───── Data supplied ─────

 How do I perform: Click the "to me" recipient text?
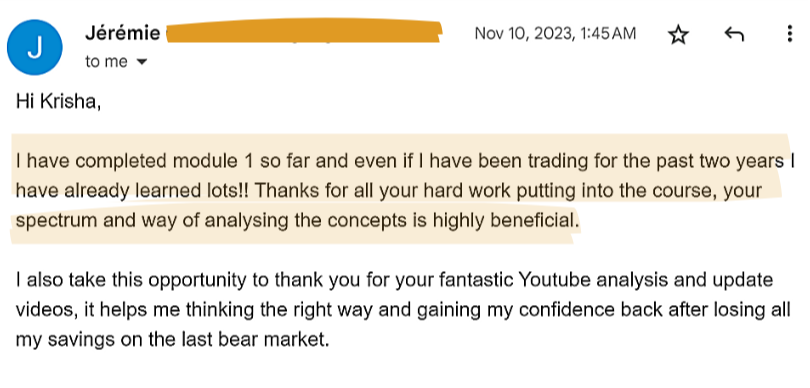[106, 61]
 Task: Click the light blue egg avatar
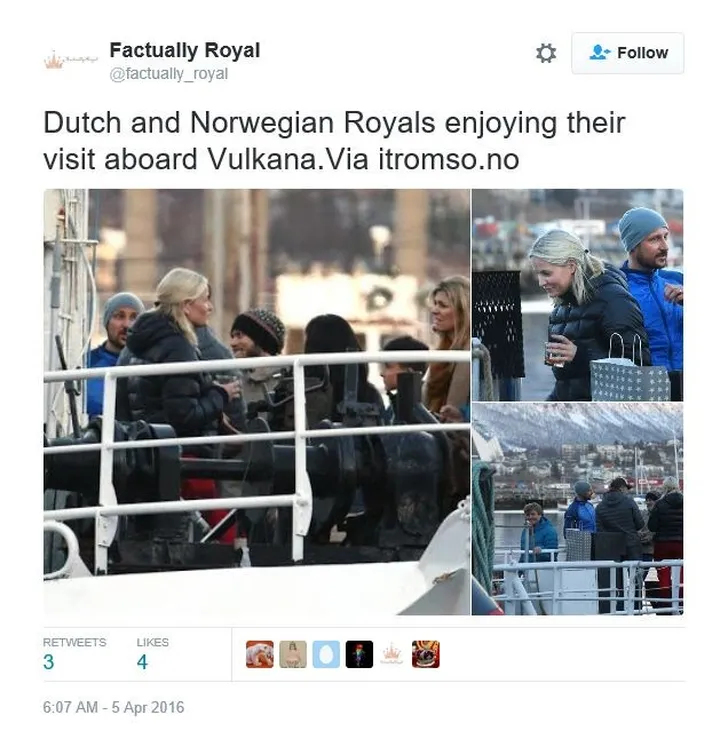(x=326, y=655)
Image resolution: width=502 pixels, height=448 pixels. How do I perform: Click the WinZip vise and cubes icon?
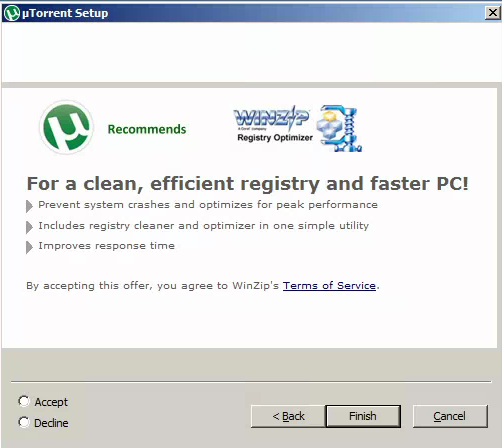click(x=339, y=129)
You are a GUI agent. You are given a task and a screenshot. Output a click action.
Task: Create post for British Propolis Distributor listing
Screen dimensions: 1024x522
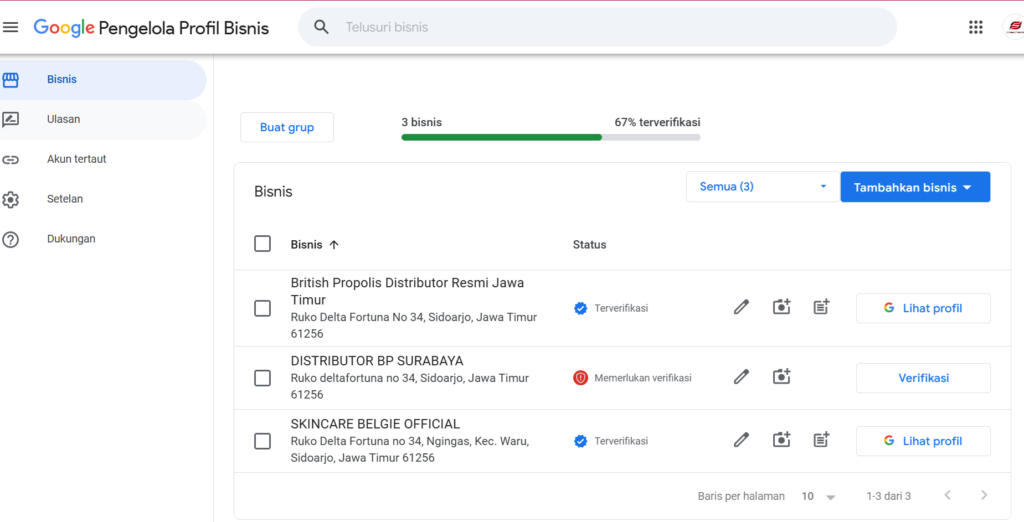pyautogui.click(x=821, y=308)
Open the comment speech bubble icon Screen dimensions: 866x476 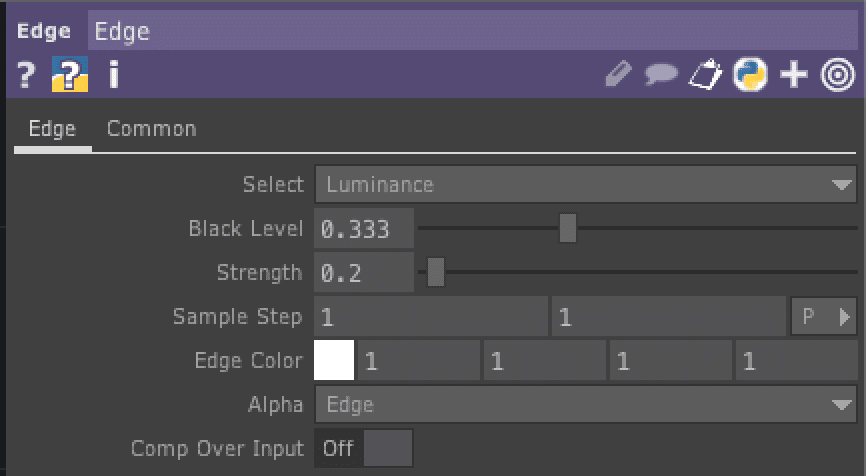coord(661,75)
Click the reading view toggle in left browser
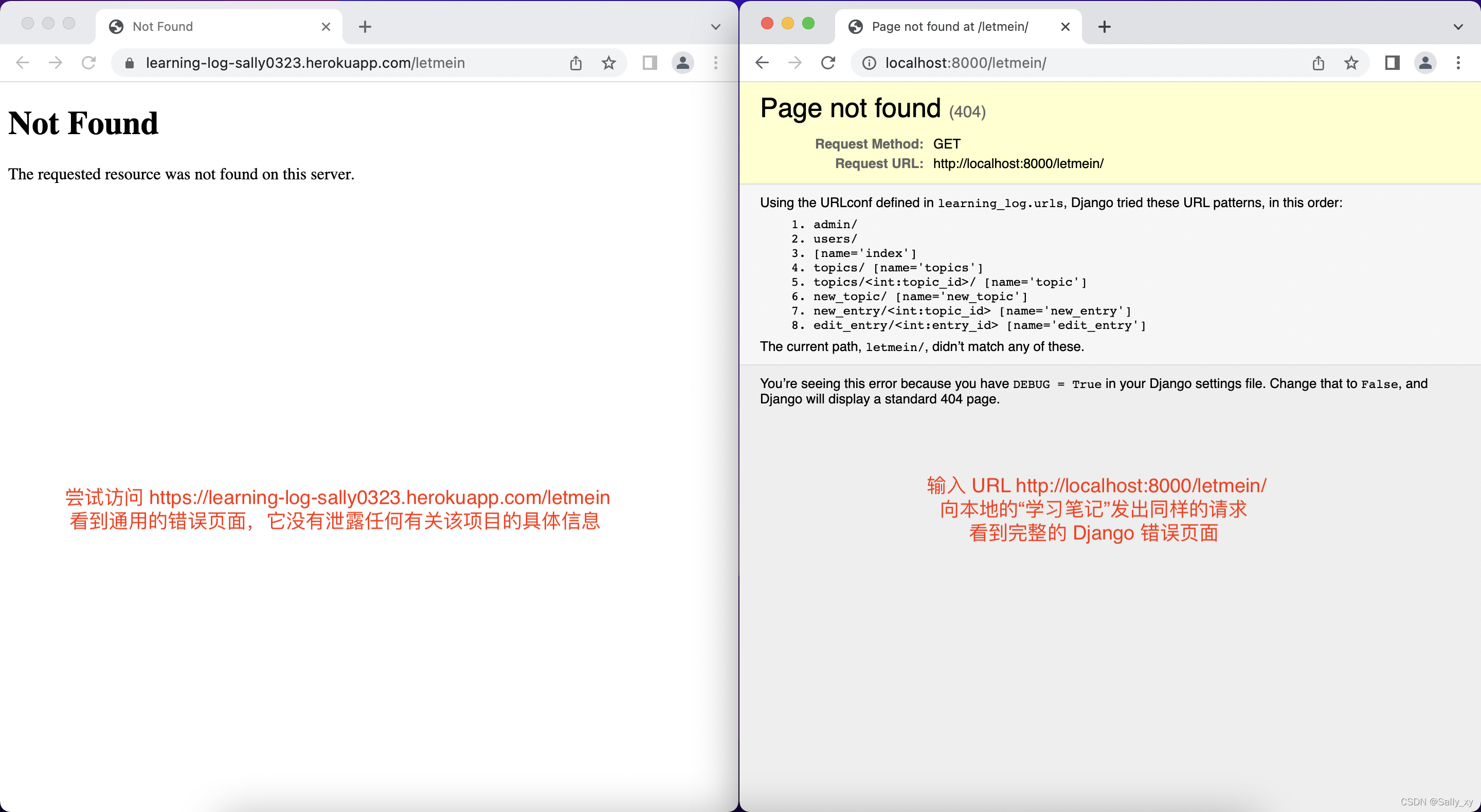The height and width of the screenshot is (812, 1481). pyautogui.click(x=648, y=63)
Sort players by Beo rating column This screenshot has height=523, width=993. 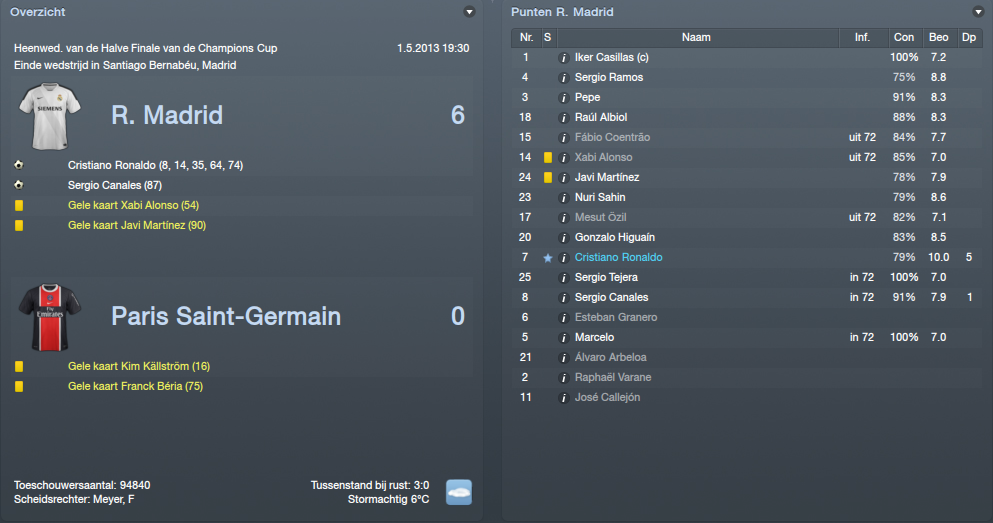938,38
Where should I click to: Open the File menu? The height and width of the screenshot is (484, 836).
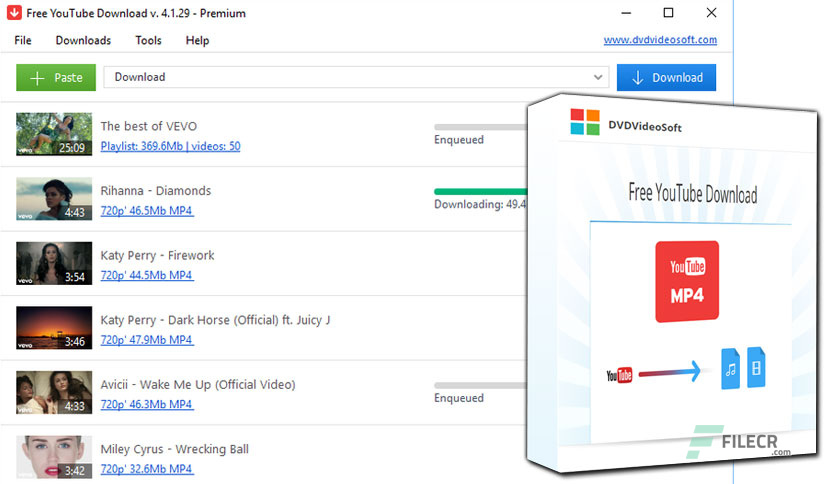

─────

### Work required
Leaving every picture behind, retype the entries above exactly, from the first line through the line with "You are a GUI", and stop there.

### Answer box
 How do I perform: Click the "to me" recipient text?
[106, 61]
 Task: Click the light blue egg avatar
(x=326, y=655)
Image resolution: width=502 pixels, height=448 pixels. How do I perform: Click the WinZip vise and cubes icon?
click(x=339, y=129)
You are a GUI agent. You are given a task and a screenshot. Output a click action.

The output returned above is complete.